In 2017 after being in a very short, but scary relationship with a true narcissist (that's a whole nother insanely crazy story 😵💫), I met my now GF Melissa. I met her on CL also and we were both literally just looking for a hookup as I had vowed to never be in a relationship with a woman again after the last crazy one. Well, after a few very cold, WI winter **** dates in her RV in Lowes parking lot (truth🥶) and sex in her car way too many times, feelings started happening.
We continued to date and my husband knew all about her and any other woman I was, but never was involved in anyway (eeewwww). I feel communication is key to making these things work. She became a very important part of my life and still is today. She actually lived with my family for a year and she was just another adult in our family. She helped with chores and bills and had her own living space in the basement where we shared a bed. My kids knew and we explained to them in very much kid terms who she was. We never nor do we now, show any PDA's in front of my husband or kids.
Yes, I'm still married and she's still my gf. We now live in a different state, but in different houses only 15 minutes apart. She comes for dinner, we go there. She's does family vacations and is there if I need someone to drop off or pick up my kids from school or events. Her and my hubs are very good friends. My hubs and I have been very platonic for 7 years now and he's ok. I stay with her most wknds, but she's mostly with us to do family outings. She's part of our family. For now, it works for us. Who knows what the future will hold. I always say is people were more open to different situations, the world would be happier and there would be less divorce. It's not for everyone, but we make it work. It's not all been wine and roses, but we got through the tough times together. I feel blessed that not only do I have 1 person that loves me and would do anything for me, I have 2! 🥰 Thanks for reading and I hope my story helps you see that different isn't always a bad thing!

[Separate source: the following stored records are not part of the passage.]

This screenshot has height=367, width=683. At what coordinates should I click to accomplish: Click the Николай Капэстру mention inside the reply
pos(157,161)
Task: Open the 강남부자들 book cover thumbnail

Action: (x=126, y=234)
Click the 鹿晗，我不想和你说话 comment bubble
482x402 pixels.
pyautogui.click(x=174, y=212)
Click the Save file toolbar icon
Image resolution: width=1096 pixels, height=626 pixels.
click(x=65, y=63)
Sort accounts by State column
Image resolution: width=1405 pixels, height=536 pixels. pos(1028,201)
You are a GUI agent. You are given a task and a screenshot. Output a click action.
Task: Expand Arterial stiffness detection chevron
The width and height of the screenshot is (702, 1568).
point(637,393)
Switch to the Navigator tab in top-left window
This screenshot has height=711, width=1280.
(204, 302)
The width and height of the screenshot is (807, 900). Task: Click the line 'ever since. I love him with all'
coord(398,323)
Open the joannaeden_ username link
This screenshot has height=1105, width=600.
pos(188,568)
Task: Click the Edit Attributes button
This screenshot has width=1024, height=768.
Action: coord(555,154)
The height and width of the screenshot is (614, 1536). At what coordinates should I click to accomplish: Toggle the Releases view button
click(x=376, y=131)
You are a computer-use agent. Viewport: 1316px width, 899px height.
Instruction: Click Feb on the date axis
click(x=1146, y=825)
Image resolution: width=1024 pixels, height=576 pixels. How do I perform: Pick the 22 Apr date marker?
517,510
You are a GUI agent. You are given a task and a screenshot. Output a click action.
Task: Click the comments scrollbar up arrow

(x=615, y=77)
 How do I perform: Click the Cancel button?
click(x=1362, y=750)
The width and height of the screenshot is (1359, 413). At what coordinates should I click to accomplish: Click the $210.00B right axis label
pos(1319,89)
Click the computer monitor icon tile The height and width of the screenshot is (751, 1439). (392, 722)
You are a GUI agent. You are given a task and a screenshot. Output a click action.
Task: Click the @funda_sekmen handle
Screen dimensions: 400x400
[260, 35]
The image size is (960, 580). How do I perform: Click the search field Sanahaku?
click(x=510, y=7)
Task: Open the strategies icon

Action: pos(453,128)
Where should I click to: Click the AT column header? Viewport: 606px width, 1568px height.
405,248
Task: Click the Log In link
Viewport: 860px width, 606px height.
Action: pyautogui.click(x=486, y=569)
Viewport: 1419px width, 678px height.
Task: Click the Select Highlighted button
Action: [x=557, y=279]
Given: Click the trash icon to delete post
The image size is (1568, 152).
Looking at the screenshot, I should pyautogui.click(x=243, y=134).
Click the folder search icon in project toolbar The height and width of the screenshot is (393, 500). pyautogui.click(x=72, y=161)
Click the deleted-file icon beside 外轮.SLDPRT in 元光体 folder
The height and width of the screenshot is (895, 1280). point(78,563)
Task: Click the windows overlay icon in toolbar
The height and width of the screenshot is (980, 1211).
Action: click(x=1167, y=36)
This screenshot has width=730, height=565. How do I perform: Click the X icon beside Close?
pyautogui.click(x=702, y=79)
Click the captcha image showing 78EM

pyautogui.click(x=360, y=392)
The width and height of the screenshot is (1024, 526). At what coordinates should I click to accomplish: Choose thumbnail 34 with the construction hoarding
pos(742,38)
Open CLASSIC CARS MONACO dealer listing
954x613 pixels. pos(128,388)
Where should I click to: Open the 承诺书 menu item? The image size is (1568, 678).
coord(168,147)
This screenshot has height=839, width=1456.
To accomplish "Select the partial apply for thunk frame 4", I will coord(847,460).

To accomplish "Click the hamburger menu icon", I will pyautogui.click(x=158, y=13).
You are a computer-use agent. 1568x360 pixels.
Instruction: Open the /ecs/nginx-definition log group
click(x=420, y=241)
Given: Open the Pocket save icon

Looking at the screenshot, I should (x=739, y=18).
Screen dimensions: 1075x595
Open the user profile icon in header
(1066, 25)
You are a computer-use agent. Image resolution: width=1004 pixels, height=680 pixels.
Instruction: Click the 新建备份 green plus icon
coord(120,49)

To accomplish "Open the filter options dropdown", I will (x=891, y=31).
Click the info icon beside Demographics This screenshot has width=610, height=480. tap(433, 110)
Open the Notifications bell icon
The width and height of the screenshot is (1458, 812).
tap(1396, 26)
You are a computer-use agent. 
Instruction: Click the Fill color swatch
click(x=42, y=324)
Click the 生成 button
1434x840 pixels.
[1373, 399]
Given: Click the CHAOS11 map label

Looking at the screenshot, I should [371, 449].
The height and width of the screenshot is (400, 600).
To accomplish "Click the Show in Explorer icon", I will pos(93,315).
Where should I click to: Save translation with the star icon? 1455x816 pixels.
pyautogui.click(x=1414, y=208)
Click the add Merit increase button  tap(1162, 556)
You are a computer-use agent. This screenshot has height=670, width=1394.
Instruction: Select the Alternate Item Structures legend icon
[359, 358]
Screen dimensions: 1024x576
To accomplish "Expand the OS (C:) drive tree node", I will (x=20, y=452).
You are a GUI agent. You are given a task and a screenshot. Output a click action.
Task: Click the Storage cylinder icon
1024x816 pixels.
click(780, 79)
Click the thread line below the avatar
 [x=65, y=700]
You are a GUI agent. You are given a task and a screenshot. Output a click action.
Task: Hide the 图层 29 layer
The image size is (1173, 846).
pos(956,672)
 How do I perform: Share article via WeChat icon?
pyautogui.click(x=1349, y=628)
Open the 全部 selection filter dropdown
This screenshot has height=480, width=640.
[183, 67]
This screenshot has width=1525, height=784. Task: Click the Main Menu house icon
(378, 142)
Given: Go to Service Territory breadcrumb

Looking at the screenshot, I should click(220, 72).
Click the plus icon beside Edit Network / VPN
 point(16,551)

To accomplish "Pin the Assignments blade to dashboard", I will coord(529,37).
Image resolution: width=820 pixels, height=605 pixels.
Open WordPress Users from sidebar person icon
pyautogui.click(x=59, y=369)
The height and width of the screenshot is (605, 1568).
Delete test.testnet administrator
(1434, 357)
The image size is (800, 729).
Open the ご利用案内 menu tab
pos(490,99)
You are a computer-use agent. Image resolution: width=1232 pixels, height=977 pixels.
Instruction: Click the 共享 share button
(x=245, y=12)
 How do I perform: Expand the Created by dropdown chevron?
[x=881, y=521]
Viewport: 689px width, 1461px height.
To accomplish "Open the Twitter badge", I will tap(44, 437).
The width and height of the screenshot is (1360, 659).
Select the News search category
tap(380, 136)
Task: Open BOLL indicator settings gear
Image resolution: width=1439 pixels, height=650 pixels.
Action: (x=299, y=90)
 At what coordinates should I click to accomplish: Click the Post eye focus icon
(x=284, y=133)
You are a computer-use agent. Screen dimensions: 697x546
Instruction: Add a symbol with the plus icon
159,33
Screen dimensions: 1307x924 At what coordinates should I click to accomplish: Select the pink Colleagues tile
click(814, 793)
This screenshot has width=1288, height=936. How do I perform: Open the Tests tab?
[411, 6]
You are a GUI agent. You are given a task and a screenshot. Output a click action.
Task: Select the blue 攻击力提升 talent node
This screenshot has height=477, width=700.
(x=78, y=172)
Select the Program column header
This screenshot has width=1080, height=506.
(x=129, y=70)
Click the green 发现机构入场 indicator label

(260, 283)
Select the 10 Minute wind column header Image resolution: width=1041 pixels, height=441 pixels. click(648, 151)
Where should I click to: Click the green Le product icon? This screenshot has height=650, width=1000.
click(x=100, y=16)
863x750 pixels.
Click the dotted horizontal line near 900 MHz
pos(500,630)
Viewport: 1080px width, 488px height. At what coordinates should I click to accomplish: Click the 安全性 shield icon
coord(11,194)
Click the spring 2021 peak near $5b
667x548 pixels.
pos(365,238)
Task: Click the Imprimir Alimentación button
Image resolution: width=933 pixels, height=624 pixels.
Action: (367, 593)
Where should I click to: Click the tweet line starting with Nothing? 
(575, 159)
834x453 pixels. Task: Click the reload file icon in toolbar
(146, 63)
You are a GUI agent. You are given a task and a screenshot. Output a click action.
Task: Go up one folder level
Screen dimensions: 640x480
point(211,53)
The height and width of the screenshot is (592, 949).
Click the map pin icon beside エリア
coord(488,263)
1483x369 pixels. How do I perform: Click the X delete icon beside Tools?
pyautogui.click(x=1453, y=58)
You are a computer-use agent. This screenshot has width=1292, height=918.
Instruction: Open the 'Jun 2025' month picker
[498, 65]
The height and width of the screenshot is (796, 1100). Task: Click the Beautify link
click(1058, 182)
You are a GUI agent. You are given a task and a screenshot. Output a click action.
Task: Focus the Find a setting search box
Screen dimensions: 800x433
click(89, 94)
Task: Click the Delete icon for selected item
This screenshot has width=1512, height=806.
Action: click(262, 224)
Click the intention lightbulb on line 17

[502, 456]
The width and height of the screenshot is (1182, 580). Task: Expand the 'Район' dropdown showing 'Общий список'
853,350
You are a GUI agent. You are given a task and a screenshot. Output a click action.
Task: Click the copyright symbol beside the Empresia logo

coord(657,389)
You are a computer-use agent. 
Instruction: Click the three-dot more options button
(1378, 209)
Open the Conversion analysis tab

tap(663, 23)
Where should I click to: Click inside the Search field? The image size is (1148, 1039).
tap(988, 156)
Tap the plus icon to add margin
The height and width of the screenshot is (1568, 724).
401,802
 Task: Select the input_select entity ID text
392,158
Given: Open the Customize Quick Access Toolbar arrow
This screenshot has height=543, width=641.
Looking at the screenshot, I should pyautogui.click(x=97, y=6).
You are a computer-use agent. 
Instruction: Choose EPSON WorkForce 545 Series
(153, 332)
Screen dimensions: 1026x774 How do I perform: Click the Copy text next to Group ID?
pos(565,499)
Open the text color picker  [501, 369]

Thanks for sharing - such a cool and inspirational story of what is possible if we are open to new possibilities and willing to put in the communication (and organising) to make things work. I find myself in a bit of a similar situation atm and feel like the more I am accepting what is (not fighting/stressing) - the clearer things are.
Soooo interesting and cool.I think we think in binary terms and can't wrap our brains around the fact that there could be another way that works.
I think this story is great! Who cares what the popular vote says, if it works for you and your family, awesome. I think polyamory is the next logical step for societal acceptance. In my humble opinion, more helpful and caring adults in a family, is better.
I love this. Thanks for sharing. I’ve been thinking that my journey may not be the “leave my husband when I **** out” story, at least not right away. I’m wondering if this is how I may find my own story - being open to different ways, no matter what it looks like.